**STATED GOAL**
Reproduce verbatim the portion of the passage below on adjusting the DFT window length, beginning with the words containing "I suggest to" and ending with "Double(Nmax) / S)".

**PROVIDED TEXT**

I suggest to improve Kevin's algorithm by adjusting $N$, i.e. the length of the DFT window so that $k$ gets as close to a whole as possible. This works since unlike FFT, DFT doesn't require $N$ to be a power of 2.

The code below is in Swift, but should be intuitively clear:

let f = 27.0 // frequency of the sinusoid we are going to generate
let S = 200.0 // sampling rate
let Nmax = 512 // max DFT window length
let twopi = 2 * Double.pi

// First, calculate k for Nmax, and then round it
var k = round(f * Double(Nmax) / S)

// The magic part: recalculate N to make k as close to whole as possible
// We also need to recalculate k once again due to rounding of N. This is important.
let N = Int(k * S / f)
k = f * Double(N) / S

// Generate the sinusoid
var r: [Double] = []
for i in 0..<N {
    let t = Double(i) / S
    r.append(sin(twopi * f * t))

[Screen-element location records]
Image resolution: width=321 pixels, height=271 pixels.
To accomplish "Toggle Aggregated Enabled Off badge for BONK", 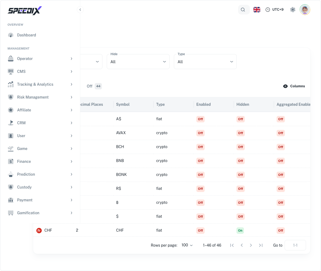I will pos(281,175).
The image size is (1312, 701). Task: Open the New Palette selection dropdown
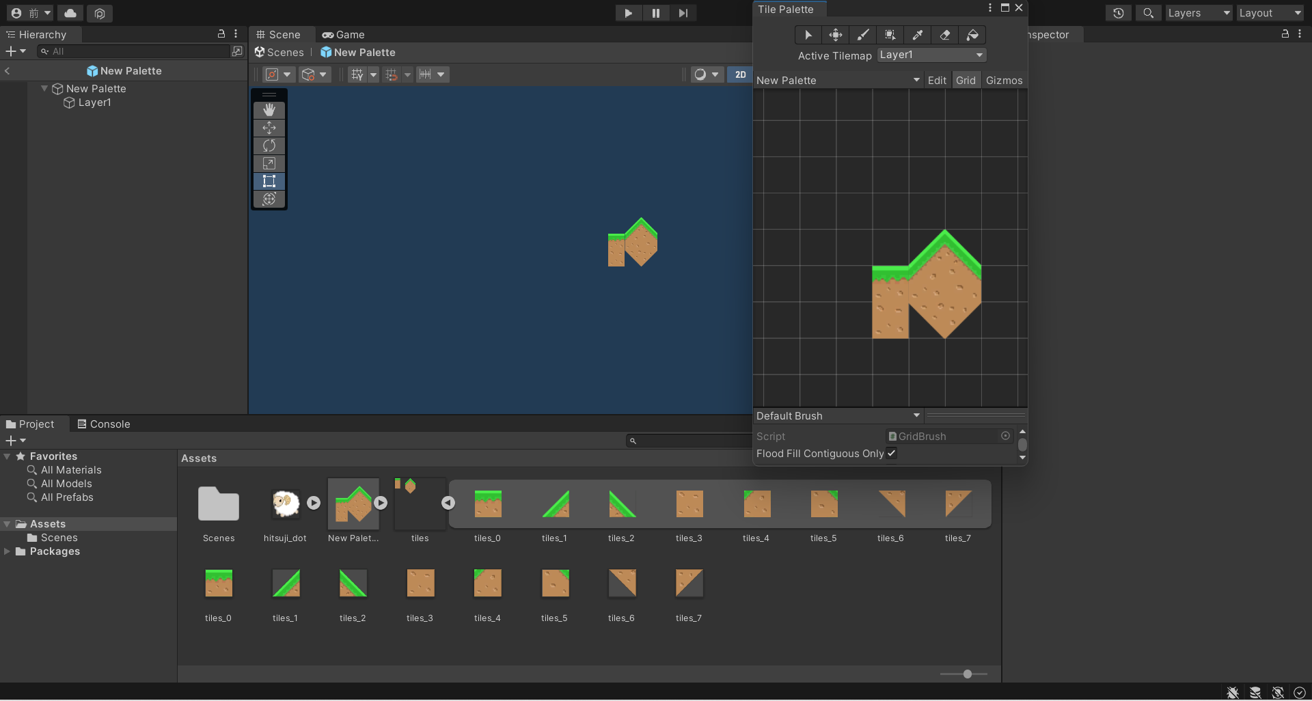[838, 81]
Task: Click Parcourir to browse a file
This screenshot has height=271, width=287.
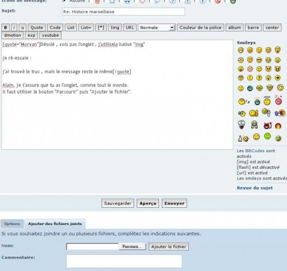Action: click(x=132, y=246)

**EXPECTED OUTPUT**
I suggest to improve Kevin's algorithm by adjusting $N$, i.e. the length of the DFT window so that $k$ gets as close to a whole as possible. This works since unlike FFT, DFT doesn't require $N$ to be a power of 2.

The code below is in Swift, but should be intuitively clear:

let f = 27.0 // frequency of the sinusoid we are going to generate
let S = 200.0 // sampling rate
let Nmax = 512 // max DFT window length
let twopi = 2 * Double.pi

// First, calculate k for Nmax, and then round it
var k = round(f * Double(Nmax) / S)